REQUIRED ACTION:
Copy word for word the portion of the passage on sleep and fatigue from "We insist on" up to and including "in normal sleep.".

SELECTED EXCERPT:
= Beginning of Section =

Jouffroy, Manacéine and Kempf have remarked that nursing mothers may sleep soundly in spite of the disturbances which take place about them, but that the slightest motion of their infant will awaken them. Many nurses not only can wake up at regular intervals to administer a drug to their patients, but, besides, can be aroused out of a sound sleep by a change in the patient’s breathing foreboding some danger.

Our withdrawal of attention from reality follows the same curve as that followed by the withdrawal of blood from the brain.

Many experiments have been made to determine that curve and to sound the depth of sleep. In one case a metallic ball was allowed to fall from varying heights until the noise awakened the sleeper; in another case electric currents of varying voltage were used to stimulate the subject, etc. All experiments have yielded the same results: Sleep reaches its lowest depth during the first two or three hours, the average time being shorter during the day than at night. In the majority of subjects, the greatest depth is reached about the end of the first hour. After the third hour, sleep is easily disturbed, the more so as the usual awakening time approaches.

To conclude, we will say that sleep partakes of all the characteristics of normal life, the only essential difference we can establish scientifically being a greater withdrawal of attention from reality in normal sleep than in normal waking life.

We insist on using the terms normal waking life, for there are forms of abnormal waking life in which attention is withdrawn as completely from reality as it is in normal sleep.

In the disease designated by psychiatrists as dementia praecox, the patient may become entirely negative, some time regressing to the level of the unborn child, and withdraw even more entirely from reality than the sleeper who, without awaking, is conscious of certain stimuli and performs certain actions showing a comprehension of their nature.

 

 


CHAPTER II: FATIGUE AND REST

What causes sleep? What causes us to withdraw partly our attention from our environment? The answer: brain anaemia, is unsatisfactory for we may ask in turn: what causes brain anaemia?

A study of brain anaemia leads one to conclude that it coincides with the usual sleeping period and that it is produced by sleep instead of producing sleep.

The large majority of laymen and scientists, however, give a much simpler answer: we go to sleep because we are tired and need rest.

= End of Section =

RECORDS SHOWN:
= Beginning of Section =

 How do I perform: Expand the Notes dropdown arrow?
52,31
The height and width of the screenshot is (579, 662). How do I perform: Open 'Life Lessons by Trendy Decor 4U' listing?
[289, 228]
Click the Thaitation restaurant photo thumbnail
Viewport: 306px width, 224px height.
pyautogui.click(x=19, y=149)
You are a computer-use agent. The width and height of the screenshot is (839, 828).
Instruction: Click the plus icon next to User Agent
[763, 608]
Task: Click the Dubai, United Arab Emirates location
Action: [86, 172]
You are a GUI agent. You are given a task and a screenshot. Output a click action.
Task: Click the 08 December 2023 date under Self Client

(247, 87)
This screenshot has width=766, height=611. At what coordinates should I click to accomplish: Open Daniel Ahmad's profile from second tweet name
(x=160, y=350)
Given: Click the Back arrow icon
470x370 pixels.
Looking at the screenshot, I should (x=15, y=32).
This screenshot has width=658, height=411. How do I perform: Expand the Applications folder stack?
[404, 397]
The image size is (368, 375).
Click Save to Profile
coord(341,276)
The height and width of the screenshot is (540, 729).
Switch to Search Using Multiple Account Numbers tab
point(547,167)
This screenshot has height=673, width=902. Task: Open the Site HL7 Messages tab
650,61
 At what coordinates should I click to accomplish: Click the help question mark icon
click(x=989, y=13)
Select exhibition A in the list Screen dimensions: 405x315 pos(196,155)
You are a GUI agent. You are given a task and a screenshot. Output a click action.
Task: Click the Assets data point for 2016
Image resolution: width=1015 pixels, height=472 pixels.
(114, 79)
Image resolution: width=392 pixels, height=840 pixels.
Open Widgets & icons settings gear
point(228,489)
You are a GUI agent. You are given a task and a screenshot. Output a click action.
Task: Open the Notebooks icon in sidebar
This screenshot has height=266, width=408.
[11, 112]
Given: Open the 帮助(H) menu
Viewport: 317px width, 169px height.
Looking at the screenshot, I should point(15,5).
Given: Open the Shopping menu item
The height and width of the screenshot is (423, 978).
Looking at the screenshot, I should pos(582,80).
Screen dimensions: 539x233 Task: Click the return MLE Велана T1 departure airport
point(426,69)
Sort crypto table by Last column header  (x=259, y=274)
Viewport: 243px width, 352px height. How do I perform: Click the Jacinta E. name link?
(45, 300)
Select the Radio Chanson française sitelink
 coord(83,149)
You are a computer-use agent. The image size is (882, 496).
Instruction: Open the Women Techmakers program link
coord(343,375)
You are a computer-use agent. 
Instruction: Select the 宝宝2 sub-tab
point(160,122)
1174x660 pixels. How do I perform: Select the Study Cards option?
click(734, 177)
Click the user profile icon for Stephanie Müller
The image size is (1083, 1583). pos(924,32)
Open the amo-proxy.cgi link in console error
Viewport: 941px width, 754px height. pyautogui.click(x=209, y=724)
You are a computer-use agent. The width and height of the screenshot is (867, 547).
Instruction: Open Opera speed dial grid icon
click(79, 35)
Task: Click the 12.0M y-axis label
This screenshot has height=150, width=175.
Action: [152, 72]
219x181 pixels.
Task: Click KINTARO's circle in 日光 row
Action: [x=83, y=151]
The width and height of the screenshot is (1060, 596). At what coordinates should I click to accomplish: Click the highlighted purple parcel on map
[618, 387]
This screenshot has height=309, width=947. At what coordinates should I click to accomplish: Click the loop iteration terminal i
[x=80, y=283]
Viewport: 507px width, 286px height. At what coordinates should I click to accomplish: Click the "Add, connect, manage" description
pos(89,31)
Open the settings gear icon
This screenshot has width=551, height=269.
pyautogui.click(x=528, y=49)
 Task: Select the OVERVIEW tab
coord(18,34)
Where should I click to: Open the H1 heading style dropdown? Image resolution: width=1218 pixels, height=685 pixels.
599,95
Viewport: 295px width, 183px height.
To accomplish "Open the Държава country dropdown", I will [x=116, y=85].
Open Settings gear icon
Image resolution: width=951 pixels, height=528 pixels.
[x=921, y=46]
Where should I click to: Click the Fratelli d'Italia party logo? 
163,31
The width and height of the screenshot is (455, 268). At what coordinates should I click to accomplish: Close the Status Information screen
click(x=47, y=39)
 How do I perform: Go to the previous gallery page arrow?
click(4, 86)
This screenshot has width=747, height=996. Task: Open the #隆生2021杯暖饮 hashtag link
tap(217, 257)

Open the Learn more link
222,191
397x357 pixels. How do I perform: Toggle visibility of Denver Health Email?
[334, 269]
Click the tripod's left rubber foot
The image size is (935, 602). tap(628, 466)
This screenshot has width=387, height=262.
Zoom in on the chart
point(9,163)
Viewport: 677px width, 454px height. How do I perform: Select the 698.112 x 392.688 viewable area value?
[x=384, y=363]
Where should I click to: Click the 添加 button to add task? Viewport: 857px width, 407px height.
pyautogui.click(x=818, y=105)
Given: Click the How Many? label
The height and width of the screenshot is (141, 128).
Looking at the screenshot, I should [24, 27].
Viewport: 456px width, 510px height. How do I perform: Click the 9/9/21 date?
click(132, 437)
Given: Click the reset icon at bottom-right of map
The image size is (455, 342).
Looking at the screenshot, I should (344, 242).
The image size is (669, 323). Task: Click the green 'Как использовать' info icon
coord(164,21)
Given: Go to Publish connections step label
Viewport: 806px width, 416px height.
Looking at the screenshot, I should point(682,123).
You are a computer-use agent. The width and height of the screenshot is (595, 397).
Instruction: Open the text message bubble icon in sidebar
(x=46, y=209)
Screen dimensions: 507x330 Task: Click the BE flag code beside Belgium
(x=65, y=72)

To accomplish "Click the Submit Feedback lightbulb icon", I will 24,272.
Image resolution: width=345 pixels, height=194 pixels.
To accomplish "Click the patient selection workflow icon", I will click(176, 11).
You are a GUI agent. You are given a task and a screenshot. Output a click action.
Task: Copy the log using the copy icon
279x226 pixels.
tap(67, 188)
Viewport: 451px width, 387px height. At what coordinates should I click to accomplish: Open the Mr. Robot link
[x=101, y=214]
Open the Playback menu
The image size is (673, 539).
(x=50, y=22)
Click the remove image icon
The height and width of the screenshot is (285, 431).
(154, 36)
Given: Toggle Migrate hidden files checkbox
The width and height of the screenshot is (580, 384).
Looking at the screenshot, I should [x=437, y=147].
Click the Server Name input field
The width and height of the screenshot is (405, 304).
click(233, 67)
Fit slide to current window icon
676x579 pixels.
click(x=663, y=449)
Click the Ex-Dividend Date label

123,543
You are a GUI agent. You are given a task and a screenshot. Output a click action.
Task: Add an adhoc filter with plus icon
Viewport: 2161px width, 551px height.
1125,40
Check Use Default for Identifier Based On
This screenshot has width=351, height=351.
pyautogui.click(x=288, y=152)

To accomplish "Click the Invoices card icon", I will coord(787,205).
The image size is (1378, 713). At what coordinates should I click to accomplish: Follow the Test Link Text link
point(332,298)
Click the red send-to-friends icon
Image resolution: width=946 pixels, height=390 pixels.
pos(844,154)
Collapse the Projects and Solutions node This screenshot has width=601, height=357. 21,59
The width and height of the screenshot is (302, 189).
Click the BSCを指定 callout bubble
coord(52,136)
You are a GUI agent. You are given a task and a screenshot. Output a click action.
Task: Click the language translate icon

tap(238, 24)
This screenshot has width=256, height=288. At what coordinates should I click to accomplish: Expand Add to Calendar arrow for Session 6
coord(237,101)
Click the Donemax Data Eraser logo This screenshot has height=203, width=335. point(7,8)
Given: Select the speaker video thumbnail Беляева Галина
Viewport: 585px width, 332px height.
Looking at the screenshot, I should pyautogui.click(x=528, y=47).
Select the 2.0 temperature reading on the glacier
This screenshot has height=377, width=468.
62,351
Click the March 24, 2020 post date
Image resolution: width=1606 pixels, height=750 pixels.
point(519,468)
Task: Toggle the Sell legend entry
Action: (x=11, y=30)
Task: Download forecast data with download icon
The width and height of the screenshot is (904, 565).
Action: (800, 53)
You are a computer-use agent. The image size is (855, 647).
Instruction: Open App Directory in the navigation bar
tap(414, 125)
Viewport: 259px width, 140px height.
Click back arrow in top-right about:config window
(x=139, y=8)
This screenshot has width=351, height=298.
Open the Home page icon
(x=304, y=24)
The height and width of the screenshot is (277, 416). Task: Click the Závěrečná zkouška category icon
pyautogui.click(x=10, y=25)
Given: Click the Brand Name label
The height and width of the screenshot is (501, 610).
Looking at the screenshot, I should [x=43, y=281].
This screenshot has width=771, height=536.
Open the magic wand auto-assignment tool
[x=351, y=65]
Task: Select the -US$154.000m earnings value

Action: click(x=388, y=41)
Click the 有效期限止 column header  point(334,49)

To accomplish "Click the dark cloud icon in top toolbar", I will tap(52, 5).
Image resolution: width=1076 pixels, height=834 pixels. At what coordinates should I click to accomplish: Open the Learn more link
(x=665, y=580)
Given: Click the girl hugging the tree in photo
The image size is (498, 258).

= End of Section =

YOUR SOLUTION:
We insist on using the terms normal waking life, for there are forms of abnormal waking life in which attention is withdrawn as completely from reality as it is in normal sleep.